Thieves use Paris catacombs to steal fine wine – report

Thieves who stole more than 250,000 euros worth of fine wine from a Paris apartment cellar exploited the French capital’s vast underground tunnel network, according to French media reports.

Thieves knocked through a wall of the Paris catacombs to break into the luxury apartment’s cellar and steal an estimated 250,000 euros-worth of vintage wines, French media has reported police as saying.

There are an estimated six million people buried in the Paris catacombs, part of a vast underground tunnel network stretching for several miles underneath the French capital.

French media said that the thieves stole around 300 bottles of fine wine from the cellar of an apartment in the plush sixth arrondissement of Paris, near to the Le Jardin du Luxembourg. No specific wines were named.

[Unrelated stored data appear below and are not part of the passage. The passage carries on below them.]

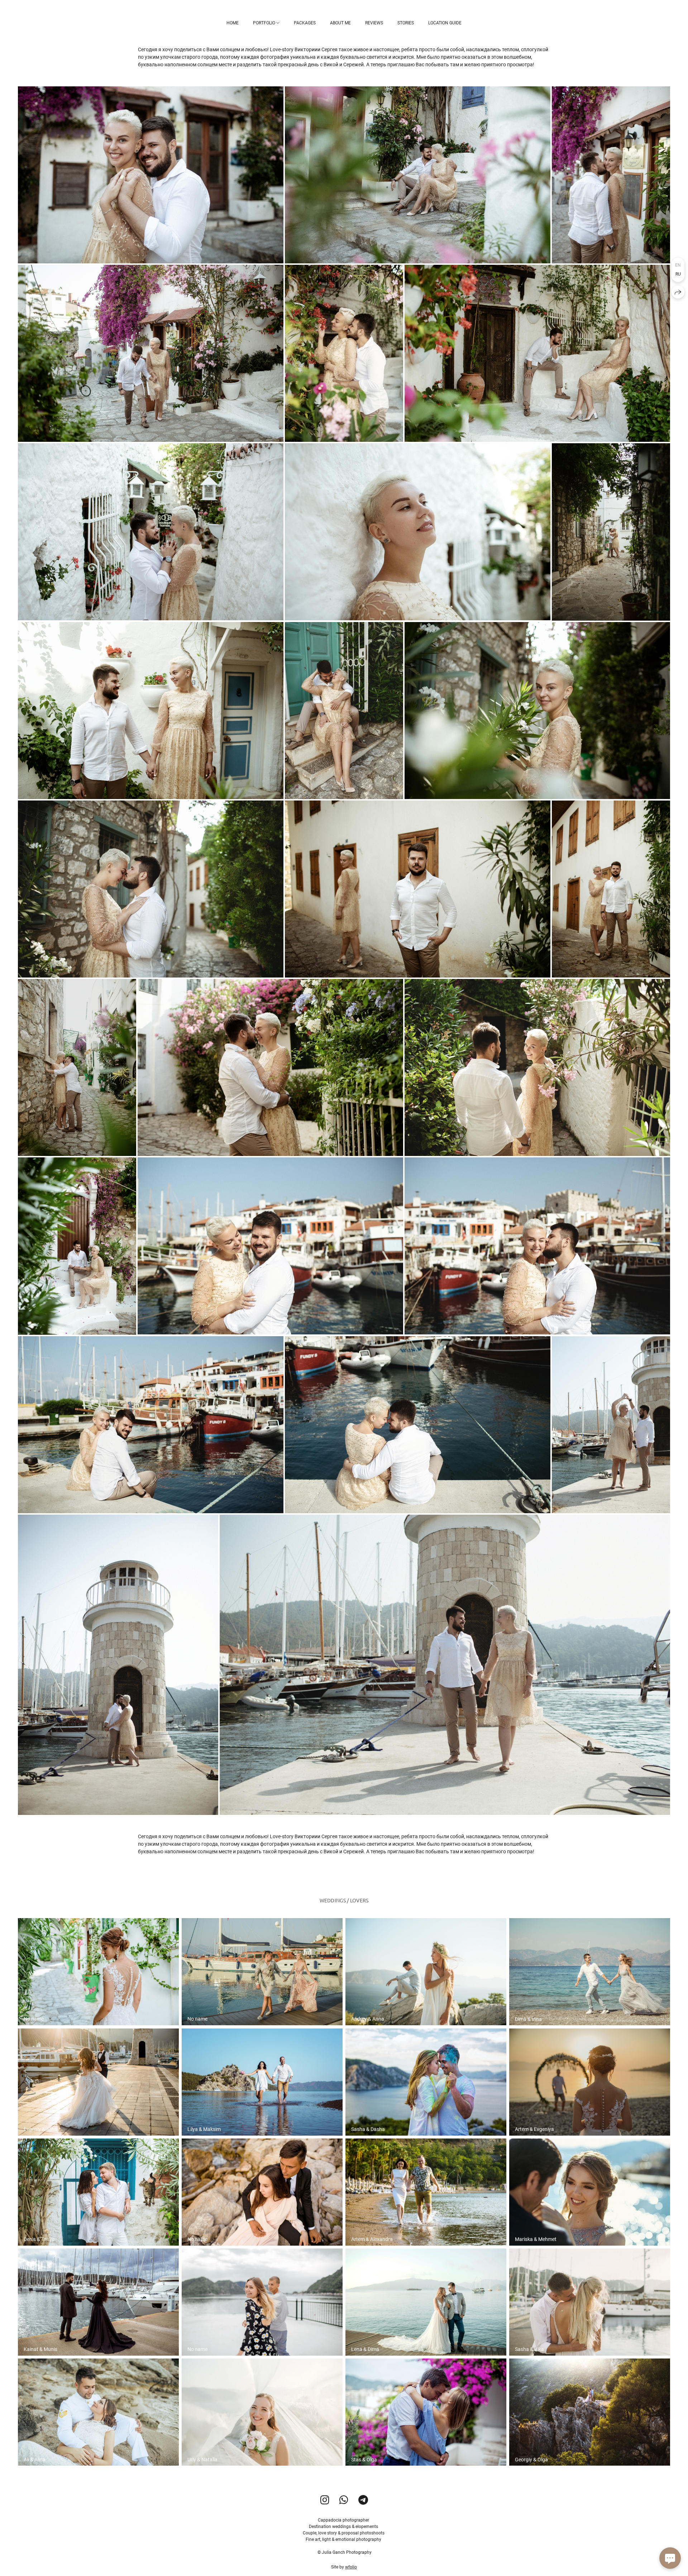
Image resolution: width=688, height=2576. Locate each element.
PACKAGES (305, 22)
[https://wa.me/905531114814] (343, 2500)
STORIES (405, 22)
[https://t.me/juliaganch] (363, 2500)
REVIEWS (374, 22)
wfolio (351, 2567)
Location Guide (445, 22)
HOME (232, 22)
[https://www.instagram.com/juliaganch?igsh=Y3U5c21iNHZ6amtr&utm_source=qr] (324, 2500)
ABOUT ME (340, 22)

A map showing the sixth arrondissement of Paris.

A map showing the sixth arrondissement of Paris. Image credit: Google Maps.

Paris police said that they were investigating how the theft took place.

Police speculated that such precision in the catacombs network would require significant research and planning by the culprits.

Earlier this summer, two teenagers were lost in the Paris catacombs for three days.

Only two kilometres of the network is open to the public. The gates are locked at night, yet groups are known to find ways into the tunnels to hold illicit parties.

Parisians began burying their dead underground in the 18th Century in response to overflowing graveyards.

Some of the estimated six million dead met their end at the guillotine during the French Revolution and subsequent Terror period at the end of 18th Century.